- [ACTIVITY]
Copy the records below exactly, from the line containing "You are a computer-use agent." through the last line, and leave out every picture.

── MATERIAL SUPPLIED ──

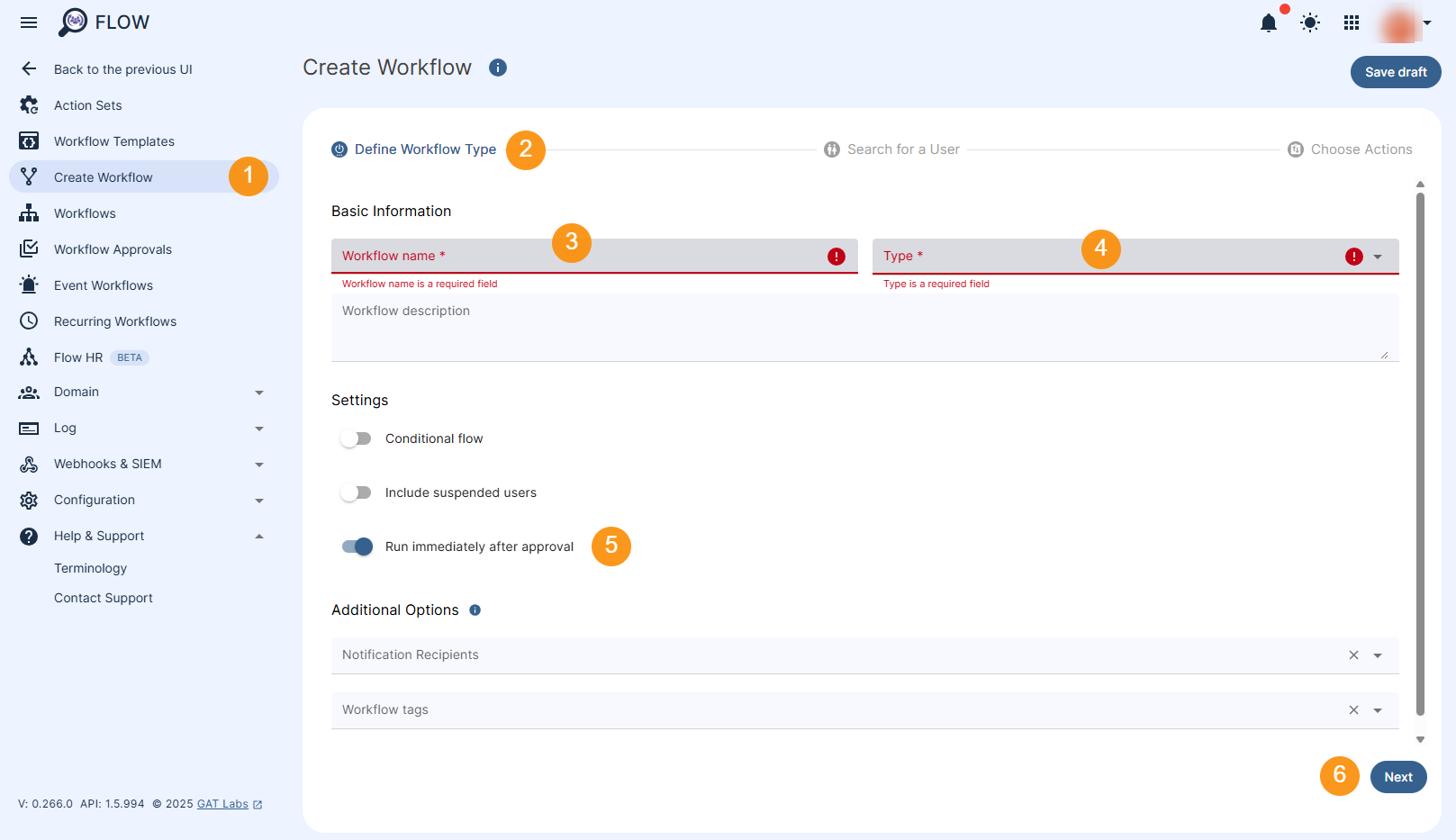Viewport: 1456px width, 840px height.
Task: Disable Run immediately after approval
Action: pos(356,546)
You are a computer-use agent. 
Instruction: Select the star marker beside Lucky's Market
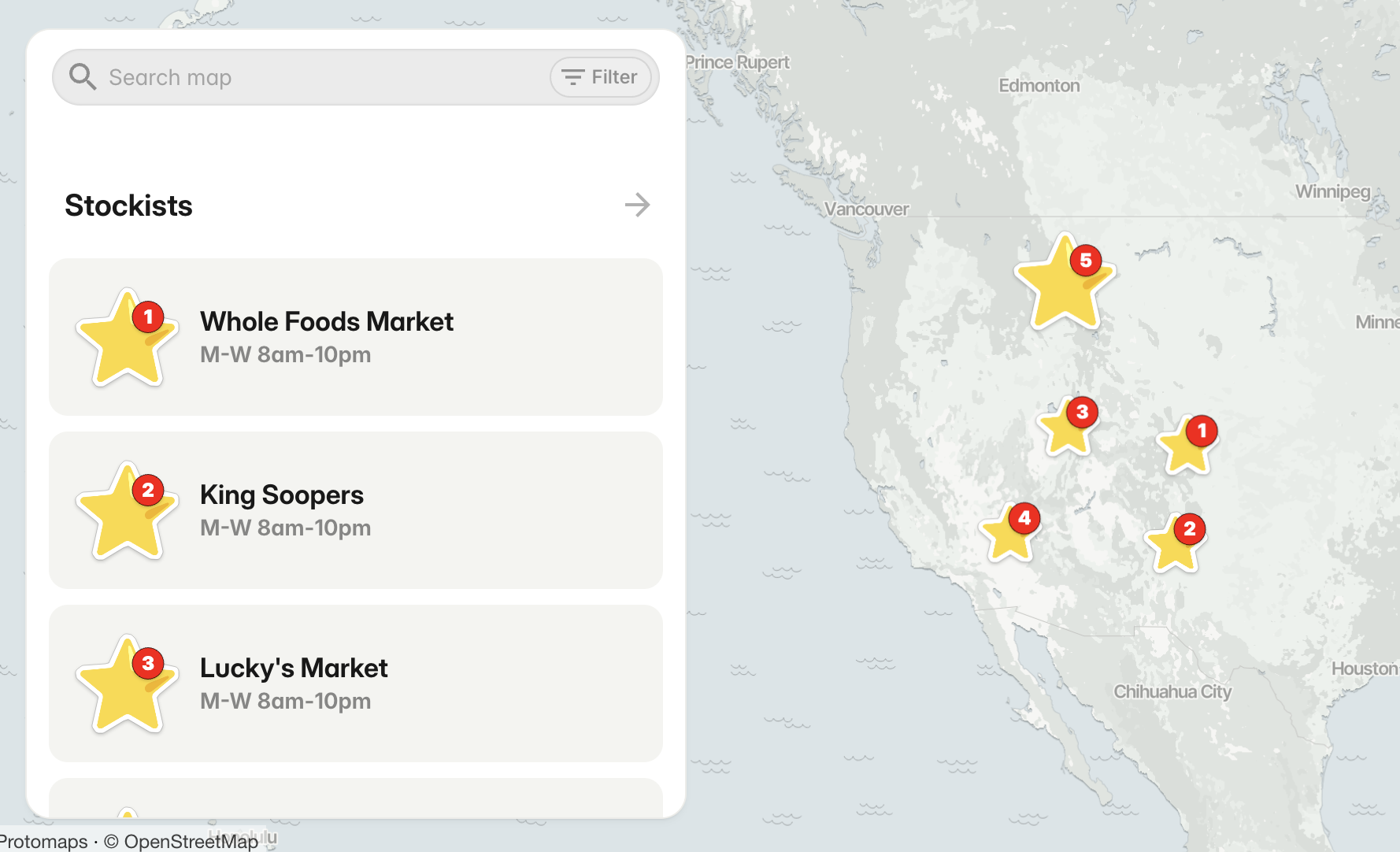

───

- [TASK OUTPUT]
You are a computer-use agent. 
Instruction: Select the star marker beside Lucky's Market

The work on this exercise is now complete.